___ Entries ___

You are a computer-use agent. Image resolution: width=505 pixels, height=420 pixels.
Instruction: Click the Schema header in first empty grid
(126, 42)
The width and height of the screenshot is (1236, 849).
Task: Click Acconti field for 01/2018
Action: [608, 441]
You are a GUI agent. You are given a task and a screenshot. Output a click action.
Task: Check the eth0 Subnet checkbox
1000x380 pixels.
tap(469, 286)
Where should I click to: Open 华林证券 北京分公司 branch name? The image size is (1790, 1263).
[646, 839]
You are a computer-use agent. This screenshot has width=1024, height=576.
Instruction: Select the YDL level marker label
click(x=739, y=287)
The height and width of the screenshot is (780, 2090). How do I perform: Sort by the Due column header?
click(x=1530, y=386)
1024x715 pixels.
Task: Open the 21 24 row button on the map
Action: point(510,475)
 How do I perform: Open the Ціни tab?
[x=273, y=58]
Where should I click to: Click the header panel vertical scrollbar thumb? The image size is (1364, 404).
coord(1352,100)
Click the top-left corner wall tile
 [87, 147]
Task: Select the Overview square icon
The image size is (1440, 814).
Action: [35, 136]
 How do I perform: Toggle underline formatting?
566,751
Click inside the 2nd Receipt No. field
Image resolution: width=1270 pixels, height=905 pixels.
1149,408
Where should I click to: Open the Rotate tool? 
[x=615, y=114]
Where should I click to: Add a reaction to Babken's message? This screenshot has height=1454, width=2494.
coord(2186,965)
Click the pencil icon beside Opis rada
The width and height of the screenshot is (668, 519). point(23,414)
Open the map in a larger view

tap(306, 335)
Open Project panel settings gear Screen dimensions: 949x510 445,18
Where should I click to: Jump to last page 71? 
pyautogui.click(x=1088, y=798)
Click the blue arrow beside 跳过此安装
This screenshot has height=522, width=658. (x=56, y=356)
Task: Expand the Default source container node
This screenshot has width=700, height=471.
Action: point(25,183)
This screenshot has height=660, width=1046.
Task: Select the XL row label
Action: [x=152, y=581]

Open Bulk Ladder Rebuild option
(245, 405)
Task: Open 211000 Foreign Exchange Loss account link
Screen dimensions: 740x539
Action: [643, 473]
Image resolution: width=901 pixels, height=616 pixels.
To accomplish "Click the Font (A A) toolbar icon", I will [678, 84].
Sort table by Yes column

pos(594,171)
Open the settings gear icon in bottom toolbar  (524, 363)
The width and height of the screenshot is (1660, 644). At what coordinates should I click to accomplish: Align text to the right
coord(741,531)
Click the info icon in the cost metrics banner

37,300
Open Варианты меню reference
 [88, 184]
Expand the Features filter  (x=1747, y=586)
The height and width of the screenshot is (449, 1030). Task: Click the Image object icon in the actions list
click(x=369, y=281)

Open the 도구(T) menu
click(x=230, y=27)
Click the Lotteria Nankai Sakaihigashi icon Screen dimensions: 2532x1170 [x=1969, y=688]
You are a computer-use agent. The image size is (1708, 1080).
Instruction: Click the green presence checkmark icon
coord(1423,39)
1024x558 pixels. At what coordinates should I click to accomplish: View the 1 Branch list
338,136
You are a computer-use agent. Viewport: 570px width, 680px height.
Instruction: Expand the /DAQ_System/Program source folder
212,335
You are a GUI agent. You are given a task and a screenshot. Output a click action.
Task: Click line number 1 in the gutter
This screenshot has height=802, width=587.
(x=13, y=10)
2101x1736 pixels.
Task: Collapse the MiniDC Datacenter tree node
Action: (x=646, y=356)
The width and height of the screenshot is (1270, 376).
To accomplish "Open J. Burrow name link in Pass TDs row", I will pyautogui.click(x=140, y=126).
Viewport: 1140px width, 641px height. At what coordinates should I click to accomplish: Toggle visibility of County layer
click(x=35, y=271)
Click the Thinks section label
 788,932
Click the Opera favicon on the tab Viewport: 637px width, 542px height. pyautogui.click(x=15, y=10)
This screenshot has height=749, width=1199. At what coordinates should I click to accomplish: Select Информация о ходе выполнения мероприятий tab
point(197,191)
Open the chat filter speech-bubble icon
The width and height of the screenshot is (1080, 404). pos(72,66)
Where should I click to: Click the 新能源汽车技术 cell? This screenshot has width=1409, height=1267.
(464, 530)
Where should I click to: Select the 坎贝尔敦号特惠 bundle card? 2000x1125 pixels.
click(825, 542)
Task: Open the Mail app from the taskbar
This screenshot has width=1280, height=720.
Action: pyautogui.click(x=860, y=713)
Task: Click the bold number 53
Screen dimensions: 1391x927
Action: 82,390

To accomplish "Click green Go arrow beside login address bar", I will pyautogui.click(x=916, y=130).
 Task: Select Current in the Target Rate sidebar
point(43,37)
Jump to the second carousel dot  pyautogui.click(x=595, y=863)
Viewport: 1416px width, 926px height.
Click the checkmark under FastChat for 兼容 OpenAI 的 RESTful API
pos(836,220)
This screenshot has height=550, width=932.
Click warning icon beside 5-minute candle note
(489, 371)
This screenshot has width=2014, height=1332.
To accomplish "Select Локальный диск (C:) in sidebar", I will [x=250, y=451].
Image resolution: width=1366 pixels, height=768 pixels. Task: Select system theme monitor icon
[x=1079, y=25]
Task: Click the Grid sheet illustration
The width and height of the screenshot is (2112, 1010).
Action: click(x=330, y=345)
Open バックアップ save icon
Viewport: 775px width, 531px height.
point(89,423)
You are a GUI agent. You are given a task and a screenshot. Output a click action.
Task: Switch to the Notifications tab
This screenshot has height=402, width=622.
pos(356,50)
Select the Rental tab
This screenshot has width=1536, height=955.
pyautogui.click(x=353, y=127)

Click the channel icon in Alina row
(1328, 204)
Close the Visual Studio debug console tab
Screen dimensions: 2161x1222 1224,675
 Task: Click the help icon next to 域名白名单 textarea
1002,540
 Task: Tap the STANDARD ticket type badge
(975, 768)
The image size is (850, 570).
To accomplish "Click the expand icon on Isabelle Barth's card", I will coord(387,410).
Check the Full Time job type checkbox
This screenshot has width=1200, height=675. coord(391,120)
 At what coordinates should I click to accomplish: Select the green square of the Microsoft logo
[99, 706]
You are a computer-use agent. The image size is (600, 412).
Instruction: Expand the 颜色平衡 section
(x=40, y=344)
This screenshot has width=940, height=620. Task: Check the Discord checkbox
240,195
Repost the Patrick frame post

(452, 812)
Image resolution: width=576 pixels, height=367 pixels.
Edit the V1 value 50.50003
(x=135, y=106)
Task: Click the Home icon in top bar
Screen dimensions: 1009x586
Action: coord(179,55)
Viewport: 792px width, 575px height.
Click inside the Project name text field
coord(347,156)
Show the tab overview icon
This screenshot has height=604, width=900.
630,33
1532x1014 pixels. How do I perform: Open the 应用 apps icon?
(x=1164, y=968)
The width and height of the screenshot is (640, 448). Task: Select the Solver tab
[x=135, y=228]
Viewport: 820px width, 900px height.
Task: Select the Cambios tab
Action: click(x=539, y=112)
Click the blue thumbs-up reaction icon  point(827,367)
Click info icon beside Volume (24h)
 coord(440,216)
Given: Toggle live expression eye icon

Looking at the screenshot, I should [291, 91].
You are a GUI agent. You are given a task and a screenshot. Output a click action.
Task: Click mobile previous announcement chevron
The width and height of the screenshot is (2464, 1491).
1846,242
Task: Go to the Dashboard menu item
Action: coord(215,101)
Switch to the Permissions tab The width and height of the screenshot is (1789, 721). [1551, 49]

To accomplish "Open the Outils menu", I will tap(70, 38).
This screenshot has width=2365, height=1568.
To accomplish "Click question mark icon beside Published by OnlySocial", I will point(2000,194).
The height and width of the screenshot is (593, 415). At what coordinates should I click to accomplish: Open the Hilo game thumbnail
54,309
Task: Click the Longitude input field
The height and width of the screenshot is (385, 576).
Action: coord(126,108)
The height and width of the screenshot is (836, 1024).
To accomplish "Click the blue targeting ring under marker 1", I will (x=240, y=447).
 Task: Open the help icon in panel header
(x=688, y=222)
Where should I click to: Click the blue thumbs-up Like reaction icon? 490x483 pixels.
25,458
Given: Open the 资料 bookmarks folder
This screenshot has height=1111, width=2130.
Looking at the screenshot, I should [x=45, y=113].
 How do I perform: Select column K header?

___

● Exercise instructions: Turn everything from the line containing "Task: Click the help" down to the line containing "Action: coord(215,101)" into a Markdown table with the columns No. and Line. Number each line and skip blank ones.

● Result for this exercise:
| No. | Line |
|---|---|
| 1 |  Task: Click the help icon next to 域名白名单 textarea |
| 2 | 1002,540 |
| 3 |  Task: Tap the STANDARD ticket type badge |
| 4 | (975, 768) |
| 5 | The image size is (850, 570). |
| 6 | To accomplish "Click the expand icon on Isabelle Barth's card", I will coord(387,410). |
| 7 | Check the Full Time job type checkbox |
| 8 | This screenshot has width=1200, height=675. coord(391,120) |
| 9 |  At what coordinates should I click to accomplish: Select the green square of the Microsoft logo |
| 10 | [99, 706] |
| 11 | You are a computer-use agent. The image size is (600, 412). |
| 12 | Instruction: Expand the 颜色平衡 section |
| 13 | (x=40, y=344) |
| 14 | This screenshot has width=940, height=620. Task: Check the Discord checkbox |
| 15 | 240,195 |
| 16 | Repost the Patrick frame post |
| 17 | (452, 812) |
| 18 | Image resolution: width=576 pixels, height=367 pixels. |
| 19 | Edit the V1 value 50.50003 |
| 20 | (x=135, y=106) |
| 21 | Task: Click the Home icon in top bar |
| 22 | Screen dimensions: 1009x586 |
| 23 | Action: coord(179,55) |
| 24 | Viewport: 792px width, 575px height. |
| 25 | Click inside the Project name text field |
| 26 | coord(347,156) |
| 27 | Show the tab overview icon |
| 28 | This screenshot has height=604, width=900. |
| 29 | 630,33 |
| 30 | 1532x1014 pixels. How do I perform: Open the 应用 apps icon? |
| 31 | (x=1164, y=968) |
| 32 | The width and height of the screenshot is (640, 448). Task: Select the Solver tab |
| 33 | [x=135, y=228] |
| 34 | Viewport: 820px width, 900px height. |
| 35 | Task: Select the Cambios tab |
| 36 | Action: click(x=539, y=112) |
| 37 | Click the blue thumbs-up reaction icon  point(827,367) |
| 38 | Click info icon beside Volume (24h) |
| 39 |  coord(440,216) |
| 40 | Given: Toggle live expression eye icon |
| 41 | Looking at the screenshot, I should [291, 91]. |
| 42 | You are a GUI agent. You are given a task and a screenshot. Output a click action. |
| 43 | Task: Click mobile previous announcement chevron |
| 44 | The width and height of the screenshot is (2464, 1491). |
| 45 | 1846,242 |
| 46 | Task: Go to the Dashboard menu item |
| 47 | Action: coord(215,101) |